§ Source data:
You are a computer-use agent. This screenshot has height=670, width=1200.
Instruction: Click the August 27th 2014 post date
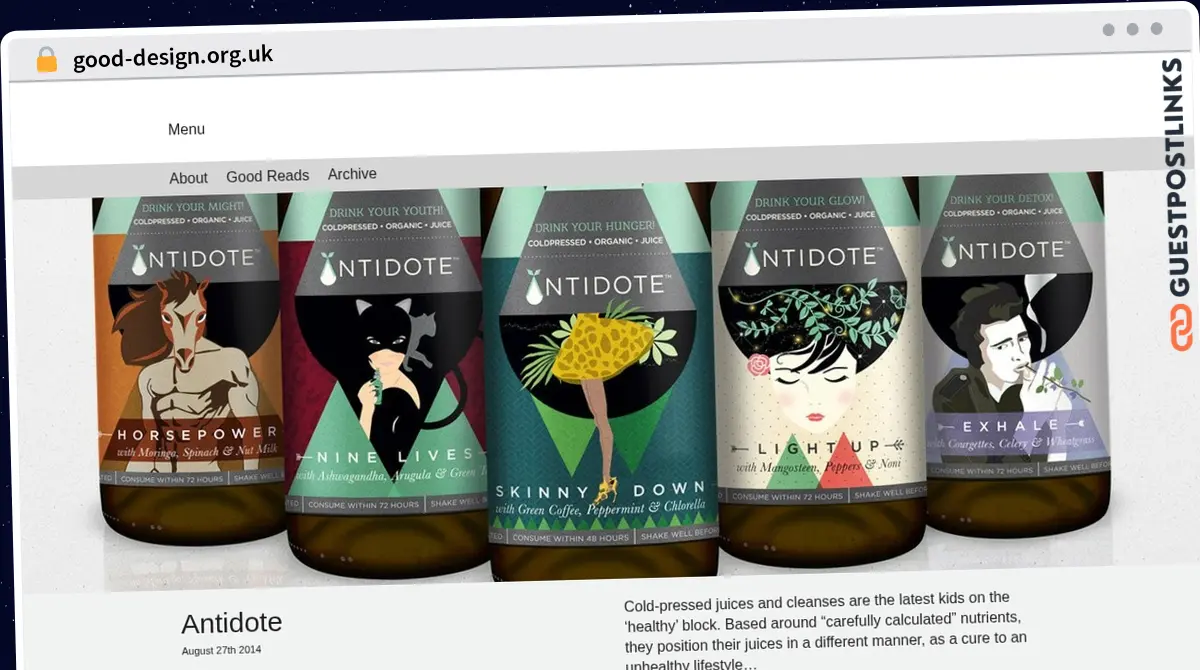(221, 650)
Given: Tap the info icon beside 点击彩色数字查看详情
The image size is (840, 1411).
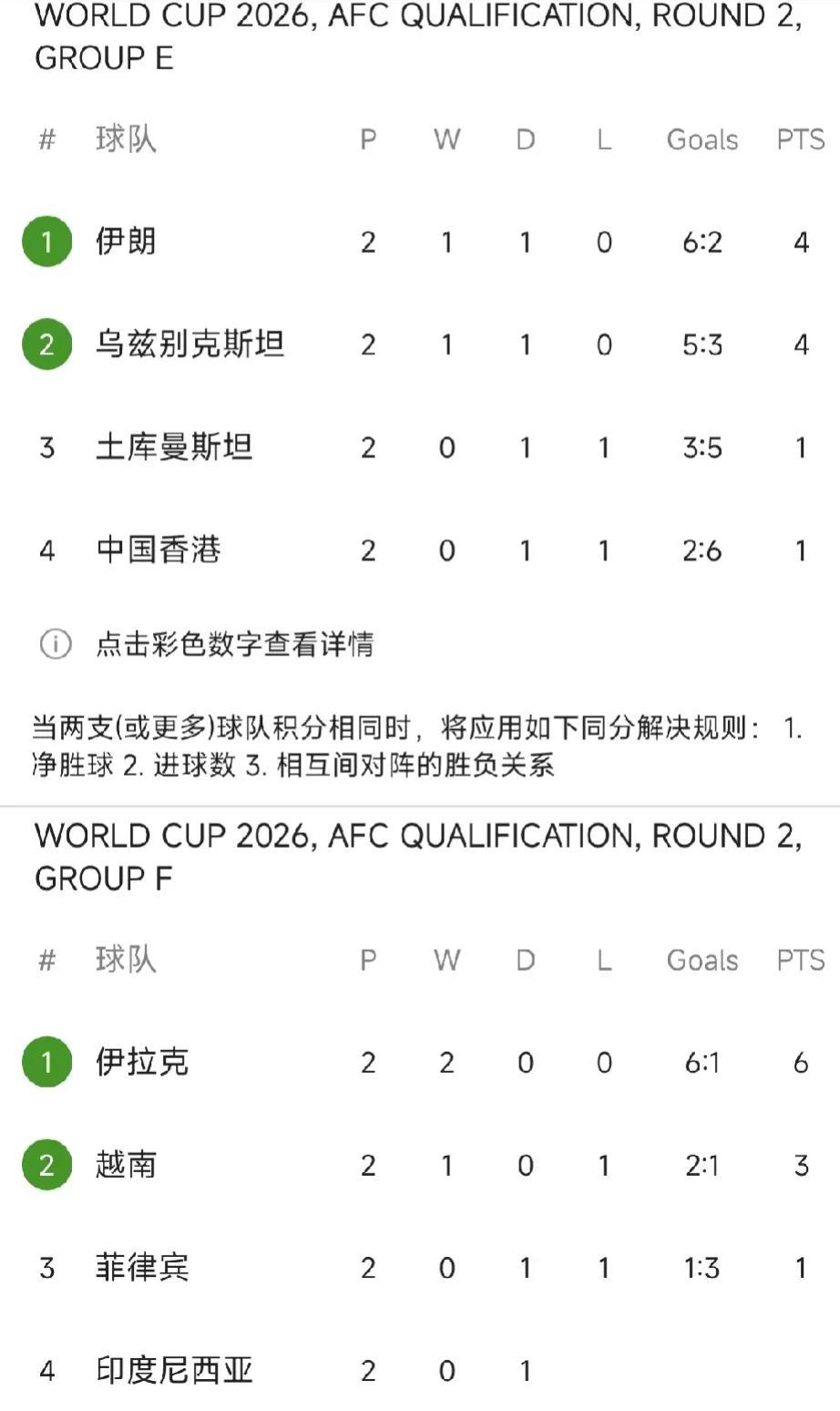Looking at the screenshot, I should point(55,644).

§ Task brief: Lines before the one containing "Instruction: Click the" are not wanted; write out that line and every later line through the end of the data above, exactly, without pictures.

§ Reply to the exercise:
Instruction: Click the August 27th 2014 post date
(221, 650)
Given: Tap the info icon beside 点击彩色数字查看详情
The image size is (840, 1411).
Looking at the screenshot, I should point(55,644).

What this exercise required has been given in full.